- WHAT IS NEEDED:
Beneath this task are records; count how many lines include the string "globe" and answer with that number alone.

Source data
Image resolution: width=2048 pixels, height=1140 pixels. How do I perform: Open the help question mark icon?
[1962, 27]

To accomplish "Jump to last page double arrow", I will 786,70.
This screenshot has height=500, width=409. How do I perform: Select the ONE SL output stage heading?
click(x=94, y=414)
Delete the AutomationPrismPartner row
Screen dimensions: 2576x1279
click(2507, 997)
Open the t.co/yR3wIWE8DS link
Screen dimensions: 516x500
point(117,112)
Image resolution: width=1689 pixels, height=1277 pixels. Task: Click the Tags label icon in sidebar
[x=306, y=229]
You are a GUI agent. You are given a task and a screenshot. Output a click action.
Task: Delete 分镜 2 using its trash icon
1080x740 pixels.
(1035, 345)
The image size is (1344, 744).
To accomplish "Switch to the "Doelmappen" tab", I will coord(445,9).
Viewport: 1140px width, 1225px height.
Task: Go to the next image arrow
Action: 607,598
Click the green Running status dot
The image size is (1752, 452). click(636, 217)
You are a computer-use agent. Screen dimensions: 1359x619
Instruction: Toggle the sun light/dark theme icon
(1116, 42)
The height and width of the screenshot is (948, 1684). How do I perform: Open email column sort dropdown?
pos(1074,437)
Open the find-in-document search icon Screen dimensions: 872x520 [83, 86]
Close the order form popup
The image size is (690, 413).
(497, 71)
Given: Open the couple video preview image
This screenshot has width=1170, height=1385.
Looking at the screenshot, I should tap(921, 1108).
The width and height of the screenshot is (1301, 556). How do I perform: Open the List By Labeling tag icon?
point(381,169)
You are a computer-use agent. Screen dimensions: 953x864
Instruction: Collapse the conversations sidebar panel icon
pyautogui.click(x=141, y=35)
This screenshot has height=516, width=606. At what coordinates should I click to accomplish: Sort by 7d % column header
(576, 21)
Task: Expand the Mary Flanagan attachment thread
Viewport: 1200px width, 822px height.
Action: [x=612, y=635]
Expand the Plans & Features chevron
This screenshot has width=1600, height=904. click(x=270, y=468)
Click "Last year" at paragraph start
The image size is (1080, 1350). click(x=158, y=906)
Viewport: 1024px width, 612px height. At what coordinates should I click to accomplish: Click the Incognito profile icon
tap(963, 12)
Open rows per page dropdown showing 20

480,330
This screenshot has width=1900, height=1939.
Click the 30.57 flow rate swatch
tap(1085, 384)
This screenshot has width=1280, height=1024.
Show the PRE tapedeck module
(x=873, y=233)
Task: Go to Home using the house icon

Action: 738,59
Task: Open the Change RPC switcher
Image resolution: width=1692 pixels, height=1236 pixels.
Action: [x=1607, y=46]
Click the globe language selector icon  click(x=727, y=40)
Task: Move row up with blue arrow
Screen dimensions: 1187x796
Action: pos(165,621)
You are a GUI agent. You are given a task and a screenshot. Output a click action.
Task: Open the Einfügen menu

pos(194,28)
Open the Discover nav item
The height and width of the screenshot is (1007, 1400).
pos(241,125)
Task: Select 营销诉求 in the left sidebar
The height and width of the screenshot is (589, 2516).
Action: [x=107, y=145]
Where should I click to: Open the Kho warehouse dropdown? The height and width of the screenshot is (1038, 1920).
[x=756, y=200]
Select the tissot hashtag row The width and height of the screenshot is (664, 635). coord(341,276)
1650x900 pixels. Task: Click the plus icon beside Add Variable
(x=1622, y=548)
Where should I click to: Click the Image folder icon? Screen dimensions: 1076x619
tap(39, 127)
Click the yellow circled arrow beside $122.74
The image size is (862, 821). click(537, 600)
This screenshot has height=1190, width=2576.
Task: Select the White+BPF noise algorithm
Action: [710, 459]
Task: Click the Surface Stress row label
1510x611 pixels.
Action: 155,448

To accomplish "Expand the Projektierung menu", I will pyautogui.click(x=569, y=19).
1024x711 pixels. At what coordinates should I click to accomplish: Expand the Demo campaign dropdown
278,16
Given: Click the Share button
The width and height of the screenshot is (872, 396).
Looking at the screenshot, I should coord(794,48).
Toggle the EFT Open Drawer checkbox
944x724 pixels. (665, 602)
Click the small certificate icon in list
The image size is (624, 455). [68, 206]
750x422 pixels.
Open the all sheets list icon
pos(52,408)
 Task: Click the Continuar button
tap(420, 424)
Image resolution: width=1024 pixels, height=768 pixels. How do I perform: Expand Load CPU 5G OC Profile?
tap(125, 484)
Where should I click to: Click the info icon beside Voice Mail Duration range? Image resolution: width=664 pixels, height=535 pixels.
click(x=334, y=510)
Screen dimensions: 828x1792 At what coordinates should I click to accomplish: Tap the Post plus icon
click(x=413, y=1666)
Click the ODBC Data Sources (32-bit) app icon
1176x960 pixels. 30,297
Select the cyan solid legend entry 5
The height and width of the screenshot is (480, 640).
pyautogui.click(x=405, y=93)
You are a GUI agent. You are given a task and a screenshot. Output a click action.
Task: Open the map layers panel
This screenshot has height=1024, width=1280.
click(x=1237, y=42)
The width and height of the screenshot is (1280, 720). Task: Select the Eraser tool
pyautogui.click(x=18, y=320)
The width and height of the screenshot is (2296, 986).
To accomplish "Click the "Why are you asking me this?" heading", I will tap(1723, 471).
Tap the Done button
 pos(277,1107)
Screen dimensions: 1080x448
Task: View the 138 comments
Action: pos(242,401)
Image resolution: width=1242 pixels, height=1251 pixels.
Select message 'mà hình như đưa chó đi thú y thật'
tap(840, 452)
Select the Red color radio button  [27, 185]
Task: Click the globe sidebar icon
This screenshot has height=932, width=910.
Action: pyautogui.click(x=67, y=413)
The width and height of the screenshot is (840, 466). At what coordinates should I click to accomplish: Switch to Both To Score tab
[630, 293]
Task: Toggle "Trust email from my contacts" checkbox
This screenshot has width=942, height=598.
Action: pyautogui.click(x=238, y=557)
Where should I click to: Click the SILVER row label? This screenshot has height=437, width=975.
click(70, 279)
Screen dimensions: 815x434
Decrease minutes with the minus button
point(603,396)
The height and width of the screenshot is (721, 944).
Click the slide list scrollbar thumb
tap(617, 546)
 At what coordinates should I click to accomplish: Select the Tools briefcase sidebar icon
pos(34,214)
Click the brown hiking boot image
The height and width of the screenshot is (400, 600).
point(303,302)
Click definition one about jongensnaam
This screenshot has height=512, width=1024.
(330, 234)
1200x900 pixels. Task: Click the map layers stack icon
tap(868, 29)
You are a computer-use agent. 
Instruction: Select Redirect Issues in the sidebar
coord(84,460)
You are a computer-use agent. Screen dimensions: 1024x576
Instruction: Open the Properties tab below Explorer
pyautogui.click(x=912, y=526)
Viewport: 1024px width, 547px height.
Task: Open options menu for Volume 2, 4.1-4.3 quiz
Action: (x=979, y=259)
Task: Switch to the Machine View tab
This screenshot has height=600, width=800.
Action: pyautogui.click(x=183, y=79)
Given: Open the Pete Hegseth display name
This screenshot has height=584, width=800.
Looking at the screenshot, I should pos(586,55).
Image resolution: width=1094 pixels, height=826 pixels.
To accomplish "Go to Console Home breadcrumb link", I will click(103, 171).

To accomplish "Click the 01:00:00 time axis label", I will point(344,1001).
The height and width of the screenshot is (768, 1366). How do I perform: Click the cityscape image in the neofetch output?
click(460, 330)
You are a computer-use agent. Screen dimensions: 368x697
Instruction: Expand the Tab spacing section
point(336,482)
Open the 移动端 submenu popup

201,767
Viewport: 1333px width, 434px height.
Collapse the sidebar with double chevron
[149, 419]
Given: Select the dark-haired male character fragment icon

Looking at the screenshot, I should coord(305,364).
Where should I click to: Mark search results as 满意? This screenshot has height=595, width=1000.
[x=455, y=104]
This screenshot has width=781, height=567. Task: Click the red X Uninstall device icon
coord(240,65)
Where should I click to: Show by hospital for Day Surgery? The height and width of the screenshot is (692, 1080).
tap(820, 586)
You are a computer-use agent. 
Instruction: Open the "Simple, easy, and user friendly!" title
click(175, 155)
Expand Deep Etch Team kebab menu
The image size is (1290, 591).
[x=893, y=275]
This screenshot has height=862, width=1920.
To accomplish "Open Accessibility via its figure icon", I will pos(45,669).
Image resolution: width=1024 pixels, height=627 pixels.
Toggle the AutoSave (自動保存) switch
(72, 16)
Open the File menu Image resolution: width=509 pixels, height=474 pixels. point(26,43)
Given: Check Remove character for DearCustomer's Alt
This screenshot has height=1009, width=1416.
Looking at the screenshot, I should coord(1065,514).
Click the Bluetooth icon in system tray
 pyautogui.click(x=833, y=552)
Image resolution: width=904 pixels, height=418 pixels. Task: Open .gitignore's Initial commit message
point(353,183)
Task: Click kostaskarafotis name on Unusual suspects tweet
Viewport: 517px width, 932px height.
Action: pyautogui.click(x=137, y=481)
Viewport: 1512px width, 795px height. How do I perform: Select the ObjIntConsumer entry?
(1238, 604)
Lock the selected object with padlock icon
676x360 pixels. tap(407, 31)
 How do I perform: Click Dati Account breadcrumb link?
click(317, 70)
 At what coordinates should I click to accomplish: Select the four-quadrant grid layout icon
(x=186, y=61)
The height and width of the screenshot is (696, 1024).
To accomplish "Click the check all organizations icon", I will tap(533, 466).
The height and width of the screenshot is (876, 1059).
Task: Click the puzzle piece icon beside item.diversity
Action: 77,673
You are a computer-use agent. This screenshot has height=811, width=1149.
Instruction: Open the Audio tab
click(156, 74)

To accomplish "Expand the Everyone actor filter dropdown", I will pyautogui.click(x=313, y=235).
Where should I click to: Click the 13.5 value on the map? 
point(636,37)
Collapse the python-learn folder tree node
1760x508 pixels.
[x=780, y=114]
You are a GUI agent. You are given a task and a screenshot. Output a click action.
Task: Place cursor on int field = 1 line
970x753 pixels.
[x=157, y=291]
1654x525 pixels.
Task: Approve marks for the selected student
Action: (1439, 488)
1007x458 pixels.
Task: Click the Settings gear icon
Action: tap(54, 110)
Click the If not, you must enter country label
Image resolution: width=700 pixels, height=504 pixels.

- ANSWER TO THIS TASK:
2